Mi separación de mis padres fue lenta. Ahora sé más sobre el tema, y si hubiera tenido la oportunidad, me habría comportado de manera diferente. Incluso cuando me alejé de mis padres, siguieron controlando mi vida.
He aquí un ejemplo. Estaba buscando un vestido para la boda de mi amiga y mi madre me pidió ir de compras conmigo. Así que estaba parada en el probador solo en ropa interior, y mi madre abrió la cortina. Yo dije: “Mamá, ¿qué estás haciendo?”. Y me dijo, condescendiente: “Oh, como si alguien de aquí quisiera mirarte”.

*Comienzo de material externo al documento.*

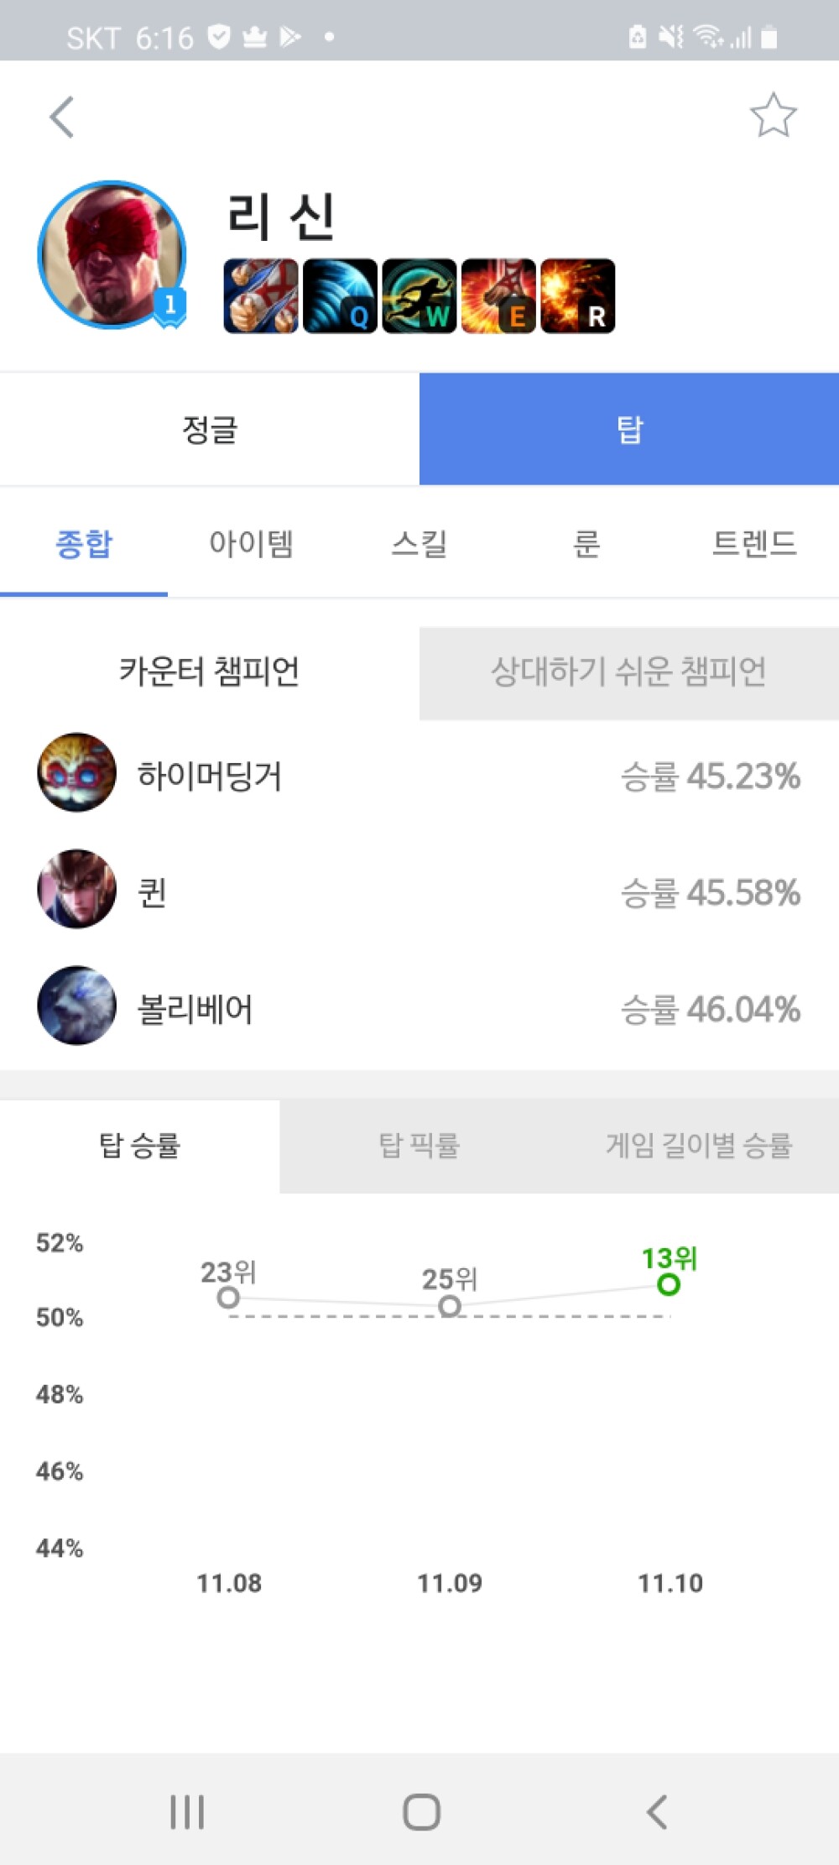Show 게임 길이별 승률 chart
Image resolution: width=839 pixels, height=1865 pixels.
(699, 1145)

Hubo un millón de casos como este. El otro día me cortaron el agua y fui a bañarme a la casa de mi madre. Pensé que me había encerrado, bañándome en paz. De repente, la cortina se corrió, mi madre me miraba con ojos desorbitados y gritó: “Sofía, ¿te has hecho un tatuaje?”. Me tatué hace más de un año, y no es que tenga 10 años, ni siquiera 20.

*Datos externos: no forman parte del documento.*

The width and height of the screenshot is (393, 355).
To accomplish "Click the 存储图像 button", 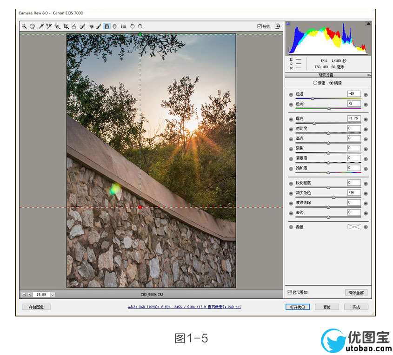I will tap(36, 307).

La infancia y la adolescencia han quedado atrás. Mi relación con mi madre es relativamente buena, pero la “política de puertas abiertas” ha dejado una marca indeleble en mí. Además de los problemas de confianza, hay otro problema. Cuando mi cónyuge necesita su espacio personal, me ofendo y me siento abandonada. No quiero ser una pareja dependiente, y estoy aprendiendo a disfrutar de la compañía de mi amado y a no tener miedo de estar a solas conmigo misma. Estoy intentando aumentar mi autoestima y construir mis propios límites por mi cuenta. Espero tener éxito, porque más vale tarde que nunca.
¿Cómo ha sido tu propia experiencia familiar? ¿Hasta qué punto consideras que es necesaria la intervención paternal en las decisiones de los hijos?